-- ARTICLE --
★ ★ ★
Article extrait de la Revue de presse n°5
Dans un rapport paru jeudi 20.07.17, Amnesty International (AI) a dénoncé la détention au secret et la torture par les forces de sécurité camerounaises des prisonniers soupçonnés de faire partie du groupe armé Boko Haram. D'après Médiapart, AI notait également la présence de militaires français et étatsuniens sur une base utilisée comme centre de détention à Salak, dans le nord du pays.
"Nous ne pouvons pas être à 100% sûrs que les Etatsuniens ont été au courant de la torture," a déclaré Ilaria Allegrozzi, chercheur principal d'Amnesty International repris par The Intercept. "Mais notre preuve démontre qu'à Salak ces pratiques arrivent dans des endroits qui sont accessibles et peuvent être visibles par le personnel étatsunien et d'autre personnel étranger."
Le Monde précise quant à lui que des militaires dépêchés par Washington et Paris, pour appuyer l’effort de guerre camerounais, ont été aperçus sur cette base par des chercheurs d’AI ou par des détenus à travers « les trous qui servaient de fenêtres » à leur cellule.
Toujours selon Le Monde, face à ces allégations, l’ambassade des Etats-Unis à Yaoundé a répondu à l’ONG que certaines unités du BIR, sur lesquelles existent « des informations crédibles de violations massives des droits de l’homme », ne bénéficient plus de l’assistance étatsunienne. L’ambassade de France n’a pas encore donné suite.
« Dès qu’il est question de Boko Haram, les chancelleries occidentales et les Nations unies sont très timides sur les principes fondamentaux », constate Ilaria Allegrozzi. Les autorités camerounaises, après s’être montrées dans un premier temps ouvertes aux échanges avec l’organisation de défense des droits de l’homme, semblent désormais rétives à la critique. Fin mai, les délégués d’Amnesty International n’ont pu rencontrer aucun représentant du gouvernement à Yaoundé et leur conférence de presse a été interdite à la dernière minute.
La torture n'est pas nouvelle au Cameroun et remonte à l'époque coloniale dont ce pays françafricain a gardé un certain savoir faire. (Lire à ce sujet, pour ceux qui souhaitent avoir une perspective historique : Gestapo, napalm et massacres français au Cameroun (1956-1971) dans la plus grande indifférence).
Maintenant il est fort probable que ces méthodes soient inspirées des méthodes françaises de guerre contre-insurrectionnelle ou antisubversive théorisée par Lacheroy et sophistiquée par Trinquier puis appliquée en Algérie et au Cameroun, dont l'Etat français sous De Gaulle a exporté le savoir faire aux Etats-Unis puis en Amérique latine et qui récemment avec la politique impérialiste effrénée des néocons a également été appliquée en Irak et en Afghanistan.
★ ★ ★
-- CONSIGNE --
Recopiez fidèlement le passage de l'article sur la torture au Cameroun, en commençant à « Toujours selon Le » et en terminant à « encore donné suite. ».

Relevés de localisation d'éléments
★ ★ ★
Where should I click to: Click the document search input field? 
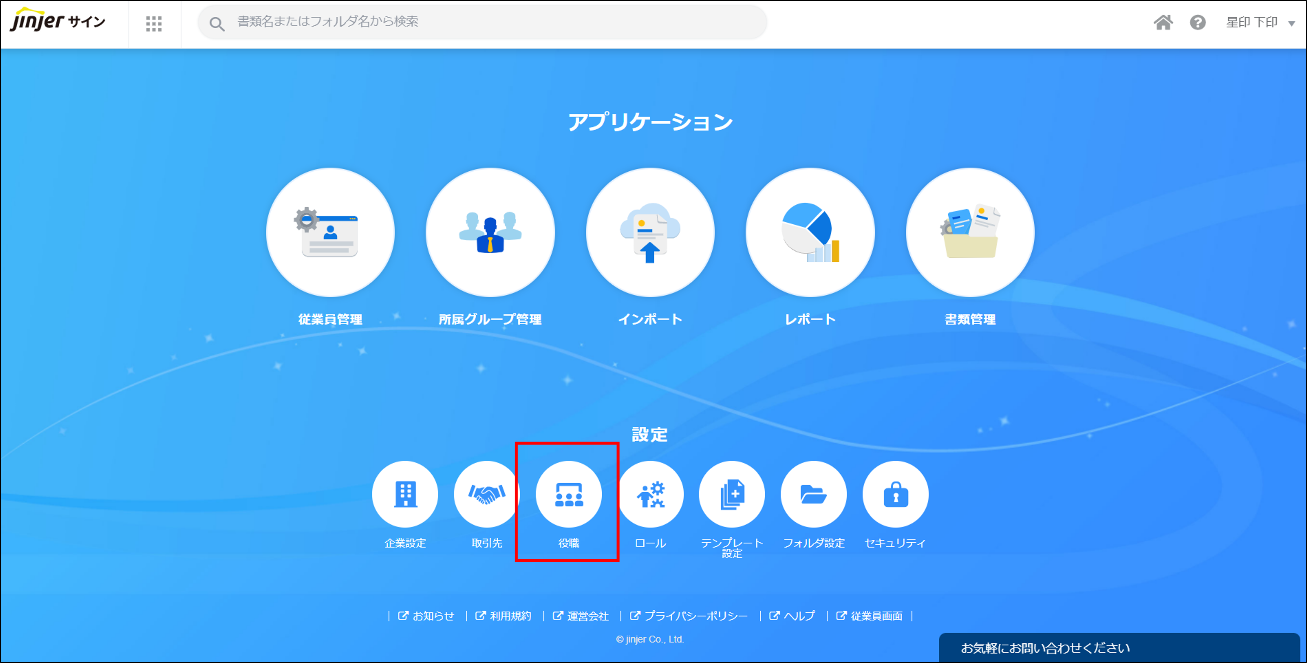pos(482,22)
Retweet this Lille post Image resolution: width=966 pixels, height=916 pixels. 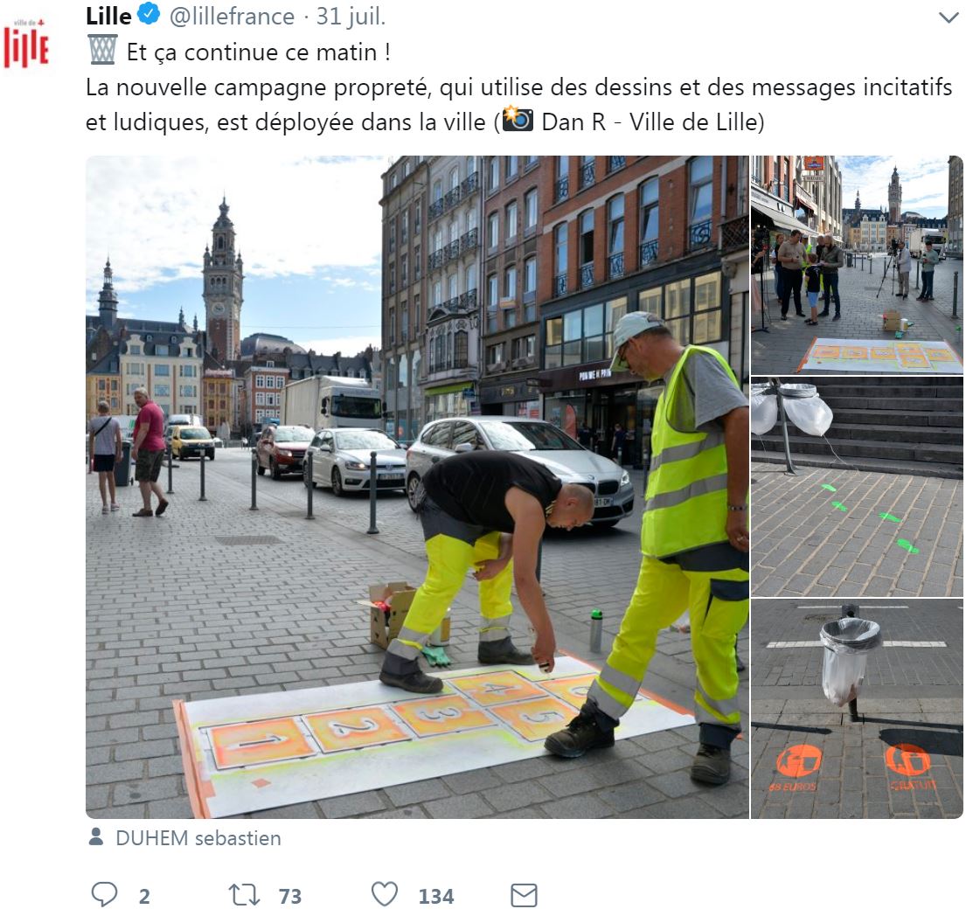tap(244, 894)
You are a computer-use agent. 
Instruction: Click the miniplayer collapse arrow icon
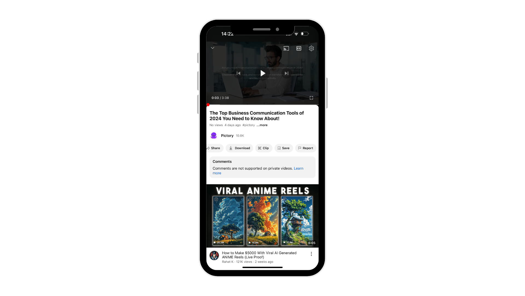click(212, 48)
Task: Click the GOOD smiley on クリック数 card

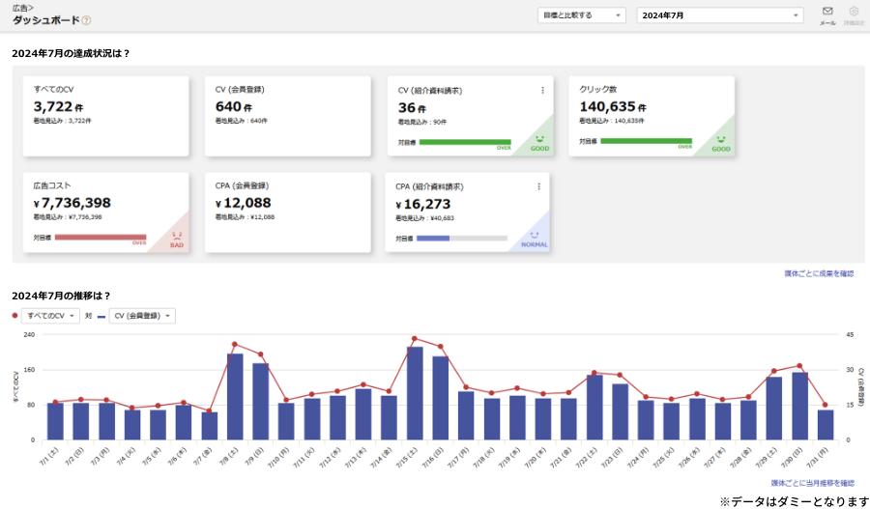Action: pos(721,144)
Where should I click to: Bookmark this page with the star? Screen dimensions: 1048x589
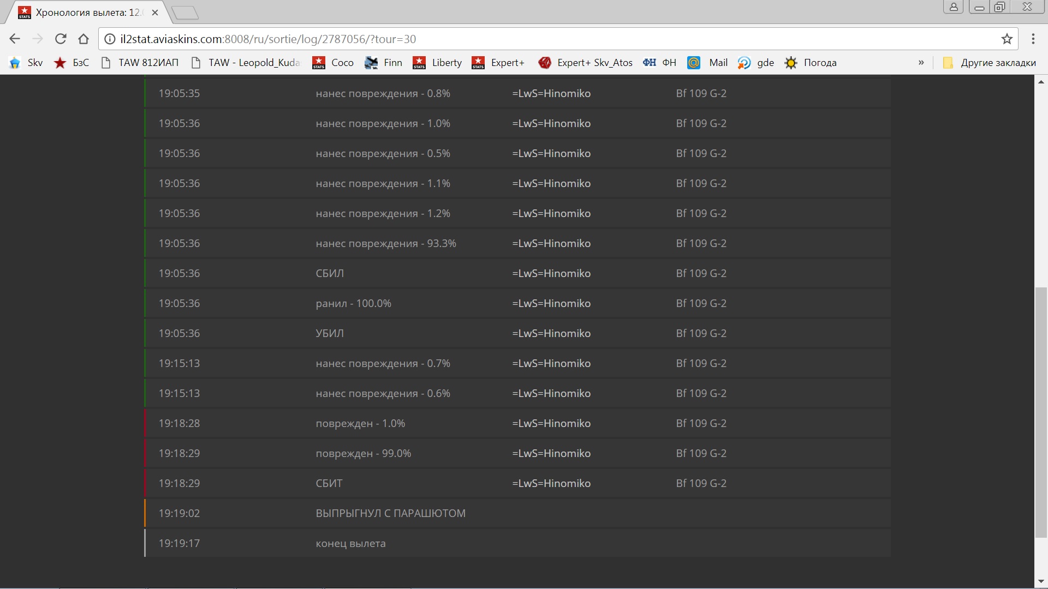point(1007,39)
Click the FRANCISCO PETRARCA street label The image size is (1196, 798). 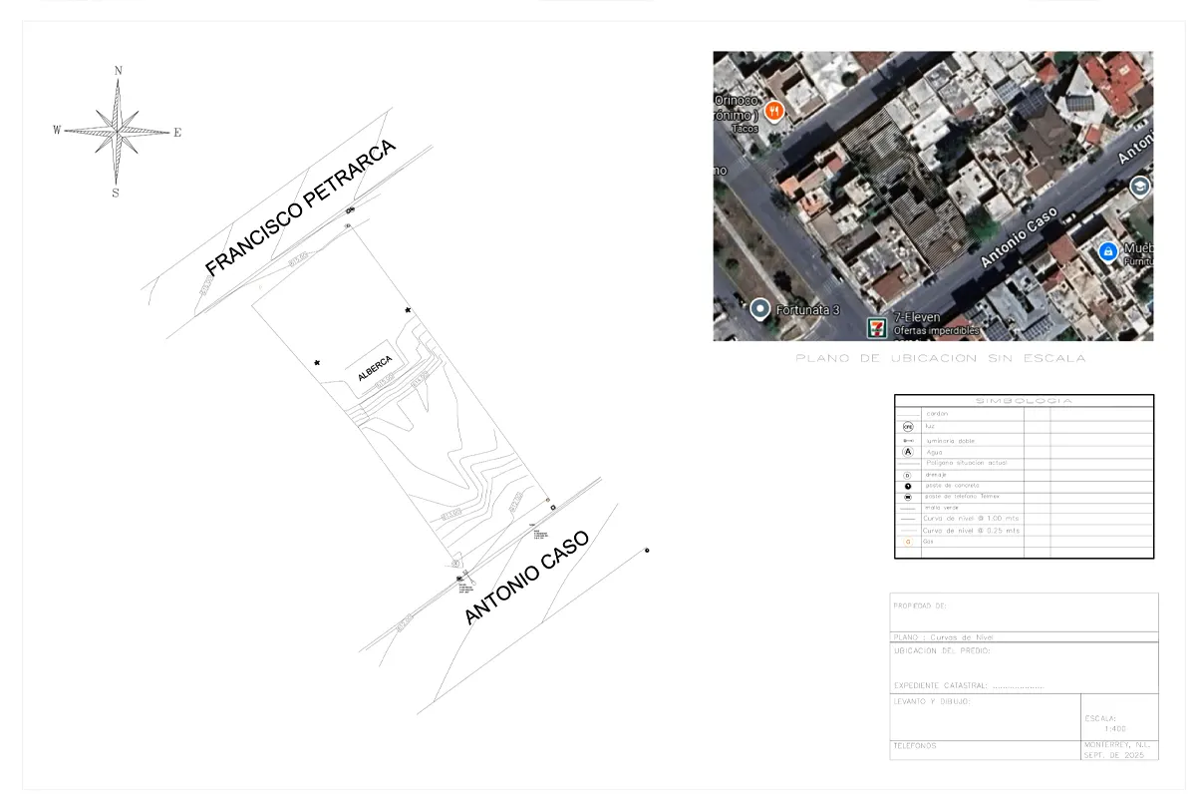(300, 208)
★ ★ ★
-- RÉSULTAT --
Toujours selon Le Monde, face à ces allégations, l’ambassade des Etats-Unis à Yaoundé a répondu à l’ONG que certaines unités du BIR, sur lesquelles existent « des informations crédibles de violations massives des droits de l’homme », ne bénéficient plus de l’assistance étatsunienne. L’ambassade de France n’a pas encore donné suite.